-- begin QUOTED TEXT --

The employment agreements contain restrictive covenants prohibiting indefinitely the unauthorized disclosure of confidential information of Heritage by the executives during and after their employment with Heritage, and prohibiting the executives from competing with Heritage and from soliciting its employees or customers during employment and after termination of employment for any reason during the following periods: for Mr. Deuel, the non-competition and non-solicitation covenants apply for a period of 24 months following termination of employment for any reason; and for the other executives, the non-competition restrictions apply for a period of 12 months following termination of employment for any reason and the non-solicitation restrictions apply for a period of 24 months following termination of employment for any reason. With respect to all of the executives, the restricted period reduces to 12 months if the termination is in connection with a change in control, and terminates on the executive’s final day of employment if Heritage delivers a notice of non-renewal of the agreement and then terminates the executive’s employment upon or following the expiration of the agreement term.
Equity Plans
Heritage currently maintains the Heritage Financial Corporation 2014 Omnibus Equity Plan. This Plan provides for accelerated vesting of awards upon disability or death. The 2014 Omnibus Equity Plan contains a “double trigger” vesting provision, which provides that in the event of a change in control, all outstanding awards will become immediately exercisable or vested, with performance-based awards becoming partially vested based upon actual performance at the time of the change in control (without proration for duration of employment) if less than 50% of the performance measures are attained at the time of the change in control and fully vested if at least 50% of the performance measures are attained at the time of the change in control, if Heritage is not the surviving corporation and the acquirer does not assume outstanding awards or provide substitute equivalent awards, or if the award recipient is terminated without cause or if the award recipient terminates his or her own employment for good reason within 24 months following a change in control. As of December 31, 2021, there were 522,228 shares available for issuance under the 2014 Omnibus Equity Plan.

-- end QUOTED TEXT --
-- begin DATA PROVIDED --

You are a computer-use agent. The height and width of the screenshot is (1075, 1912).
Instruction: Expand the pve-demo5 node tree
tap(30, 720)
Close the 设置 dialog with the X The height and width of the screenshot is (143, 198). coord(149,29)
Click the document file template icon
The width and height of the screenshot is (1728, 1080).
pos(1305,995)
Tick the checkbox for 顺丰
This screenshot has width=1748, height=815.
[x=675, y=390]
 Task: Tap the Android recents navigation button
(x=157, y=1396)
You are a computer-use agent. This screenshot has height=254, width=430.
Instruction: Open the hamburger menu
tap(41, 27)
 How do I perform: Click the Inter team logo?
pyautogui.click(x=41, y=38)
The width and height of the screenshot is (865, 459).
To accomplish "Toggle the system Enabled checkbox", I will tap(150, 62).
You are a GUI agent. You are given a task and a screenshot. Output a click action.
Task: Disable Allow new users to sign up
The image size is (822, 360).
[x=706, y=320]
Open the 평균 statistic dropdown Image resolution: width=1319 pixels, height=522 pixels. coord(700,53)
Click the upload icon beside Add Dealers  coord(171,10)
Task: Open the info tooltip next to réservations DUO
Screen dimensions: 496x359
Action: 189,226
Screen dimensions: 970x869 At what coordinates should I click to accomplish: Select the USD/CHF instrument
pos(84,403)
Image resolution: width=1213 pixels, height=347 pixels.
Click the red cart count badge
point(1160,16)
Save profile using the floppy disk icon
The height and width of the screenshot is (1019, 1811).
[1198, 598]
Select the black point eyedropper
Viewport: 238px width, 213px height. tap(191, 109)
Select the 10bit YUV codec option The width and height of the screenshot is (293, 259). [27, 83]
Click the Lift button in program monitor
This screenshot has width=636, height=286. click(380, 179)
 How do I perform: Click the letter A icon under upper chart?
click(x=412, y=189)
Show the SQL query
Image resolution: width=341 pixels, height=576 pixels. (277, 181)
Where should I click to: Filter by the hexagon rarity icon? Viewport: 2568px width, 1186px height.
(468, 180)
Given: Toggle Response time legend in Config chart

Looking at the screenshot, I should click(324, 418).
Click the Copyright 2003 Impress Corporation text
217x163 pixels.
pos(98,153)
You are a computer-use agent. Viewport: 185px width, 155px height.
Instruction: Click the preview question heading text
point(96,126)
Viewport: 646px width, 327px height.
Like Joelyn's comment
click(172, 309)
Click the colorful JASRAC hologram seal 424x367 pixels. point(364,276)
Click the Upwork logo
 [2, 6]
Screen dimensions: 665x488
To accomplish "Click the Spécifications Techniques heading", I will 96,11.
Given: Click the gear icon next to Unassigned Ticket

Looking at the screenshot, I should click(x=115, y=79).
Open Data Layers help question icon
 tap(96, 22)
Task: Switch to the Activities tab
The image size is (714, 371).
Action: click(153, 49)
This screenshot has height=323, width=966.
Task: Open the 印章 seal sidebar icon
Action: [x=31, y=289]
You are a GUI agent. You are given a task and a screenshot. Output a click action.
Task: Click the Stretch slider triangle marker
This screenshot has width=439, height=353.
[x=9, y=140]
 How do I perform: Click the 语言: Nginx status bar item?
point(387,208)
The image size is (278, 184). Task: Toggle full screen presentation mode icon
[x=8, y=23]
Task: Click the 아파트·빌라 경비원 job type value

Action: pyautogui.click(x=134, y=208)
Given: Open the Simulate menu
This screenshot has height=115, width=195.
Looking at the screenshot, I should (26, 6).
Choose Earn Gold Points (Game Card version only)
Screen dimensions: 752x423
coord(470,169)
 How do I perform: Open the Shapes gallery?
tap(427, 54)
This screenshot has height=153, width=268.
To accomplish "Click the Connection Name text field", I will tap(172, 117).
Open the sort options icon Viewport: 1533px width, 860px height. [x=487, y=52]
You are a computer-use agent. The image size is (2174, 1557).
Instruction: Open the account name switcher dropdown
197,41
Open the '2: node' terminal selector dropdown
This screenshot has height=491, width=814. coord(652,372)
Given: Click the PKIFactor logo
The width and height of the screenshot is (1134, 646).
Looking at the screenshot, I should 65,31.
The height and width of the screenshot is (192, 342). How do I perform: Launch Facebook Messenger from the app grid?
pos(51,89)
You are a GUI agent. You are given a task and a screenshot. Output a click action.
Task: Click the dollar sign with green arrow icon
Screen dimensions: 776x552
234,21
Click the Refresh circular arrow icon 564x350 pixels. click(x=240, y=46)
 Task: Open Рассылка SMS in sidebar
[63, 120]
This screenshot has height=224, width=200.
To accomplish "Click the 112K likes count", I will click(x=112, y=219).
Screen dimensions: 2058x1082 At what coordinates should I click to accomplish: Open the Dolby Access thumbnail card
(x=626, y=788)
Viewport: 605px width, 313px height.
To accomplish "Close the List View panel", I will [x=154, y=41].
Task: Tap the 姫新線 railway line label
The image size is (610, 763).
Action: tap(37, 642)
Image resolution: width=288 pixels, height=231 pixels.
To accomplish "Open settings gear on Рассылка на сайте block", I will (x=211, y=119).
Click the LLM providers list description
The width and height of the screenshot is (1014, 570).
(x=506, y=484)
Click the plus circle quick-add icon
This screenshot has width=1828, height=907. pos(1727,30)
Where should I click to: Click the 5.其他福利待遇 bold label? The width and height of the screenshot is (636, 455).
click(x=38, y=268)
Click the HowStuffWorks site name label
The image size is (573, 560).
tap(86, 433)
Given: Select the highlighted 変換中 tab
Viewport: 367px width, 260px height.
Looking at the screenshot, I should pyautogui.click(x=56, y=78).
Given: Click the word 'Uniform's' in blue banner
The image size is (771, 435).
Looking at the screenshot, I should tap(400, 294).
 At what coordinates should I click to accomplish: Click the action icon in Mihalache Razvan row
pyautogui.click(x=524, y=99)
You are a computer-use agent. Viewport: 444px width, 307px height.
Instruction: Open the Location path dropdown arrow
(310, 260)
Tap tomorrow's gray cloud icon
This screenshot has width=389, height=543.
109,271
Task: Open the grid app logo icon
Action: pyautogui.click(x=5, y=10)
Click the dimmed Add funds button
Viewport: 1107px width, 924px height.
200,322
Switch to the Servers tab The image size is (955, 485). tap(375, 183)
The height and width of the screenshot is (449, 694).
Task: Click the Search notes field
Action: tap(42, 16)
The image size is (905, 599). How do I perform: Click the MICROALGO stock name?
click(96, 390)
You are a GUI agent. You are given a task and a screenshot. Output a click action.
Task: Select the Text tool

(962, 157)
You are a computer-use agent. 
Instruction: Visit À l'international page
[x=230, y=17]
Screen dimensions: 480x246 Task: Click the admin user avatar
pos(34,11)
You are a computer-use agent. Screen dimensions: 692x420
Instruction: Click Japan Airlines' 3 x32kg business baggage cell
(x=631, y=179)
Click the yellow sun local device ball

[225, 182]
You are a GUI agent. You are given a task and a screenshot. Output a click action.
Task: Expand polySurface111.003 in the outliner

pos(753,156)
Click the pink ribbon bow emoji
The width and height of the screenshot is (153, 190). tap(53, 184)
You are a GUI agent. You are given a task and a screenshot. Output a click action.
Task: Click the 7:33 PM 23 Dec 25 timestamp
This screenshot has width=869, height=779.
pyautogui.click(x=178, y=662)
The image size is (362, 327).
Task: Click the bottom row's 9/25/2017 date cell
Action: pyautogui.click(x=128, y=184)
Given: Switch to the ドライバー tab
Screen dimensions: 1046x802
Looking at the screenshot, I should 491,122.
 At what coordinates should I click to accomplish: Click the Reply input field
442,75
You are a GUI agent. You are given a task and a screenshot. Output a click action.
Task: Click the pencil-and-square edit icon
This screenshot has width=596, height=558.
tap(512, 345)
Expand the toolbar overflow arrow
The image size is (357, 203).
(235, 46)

-- end DATA PROVIDED --

EXERCISE TASKS>
A – In the Heritage excerpt, what kinds of conduct do the restrictive covenants in the employment agreements prohibit the executives from engaging in?
B – According to the Heritage excerpt, how many shares were available for issuance under the 2014 Omnibus Equity Plan as of December 31, 2021?

ANSWERS PER TASK>
A –
- Unauthorized disclosure of Heritage's confidential information
- Competing with Heritage
- Soliciting Heritage's employees or customers

B – 522,228 shares.